New Hypertension Guidelines: What’s Next for Hypertension Therapy?

By Toni Bransford, MD, FACC Executive Medical Director, Scientific Solutions, Cardiovascular and Metabolic Division, Worldwide Clinical Trials and Karen Modesto, MD, Senior Medical Director, Medical and Scientific Affairs, Cardiovascular and Metabolic Division, Worldwide Clinical Trials,

 

Heart disease is the No. 1 cause of death in the world and the leading cause of death in the United States, killing about 610,000 people every year–that’s 1 in every 4 deaths, claiming more lives than all forms of cancer combined1, 2. Having high blood pressure puts you at risk for heart disease and stroke, which are leading causes of death. About 75 million American adults (32%) have high blood pressure—that’s 1 in every 3 adults and high blood pressure was a primary or contributing cause of death for more than 410,000 Americans in 2014—that’s more than 1,100 deaths each day1, 3.
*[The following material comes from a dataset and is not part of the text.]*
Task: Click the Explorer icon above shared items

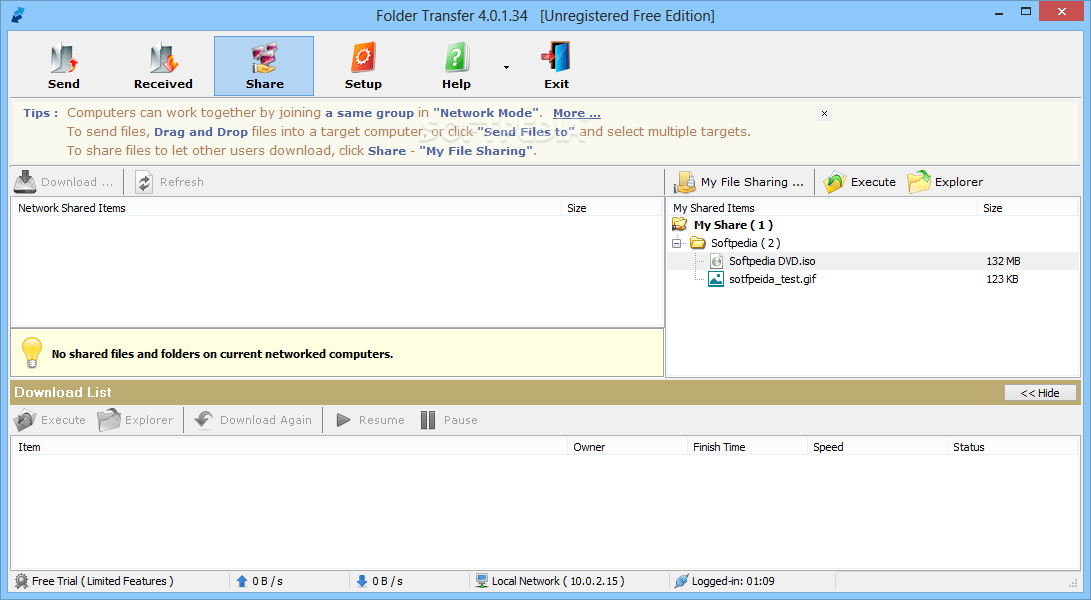Action: 943,181
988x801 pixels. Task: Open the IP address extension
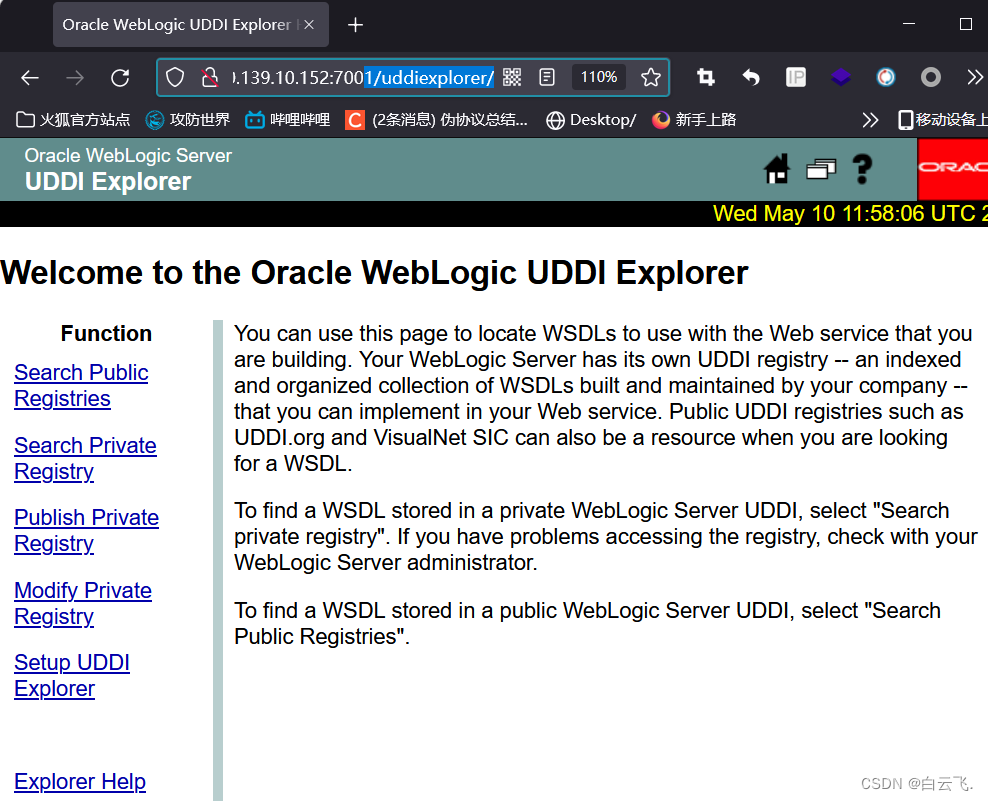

Hypertension Guidelines, Cardiovascular Clinical Trial

Using previous blood pressure classifications, about 1 in 3 American adults (30%) had hypertension in 2012 and only about half (52%) of people with high blood pressure had their condition under control3. Hypertension is the most common modifiable risk factor for cardiovascular disease and death, and lowering blood pressure with antihypertensive drugs reduces target organ damage and prevents cardiovascular disease outcomes. Despite a plethora of available treatment options, a substantial portion of the hypertensive population has uncontrolled blood pressure. Therefore an urgent unmet medical need continues to exist for new medications to treat hypertension which can have enormous economic and quality of life effects on the individual and population as a whole.

What do the New Hypertension Guidelines Mean to US patients?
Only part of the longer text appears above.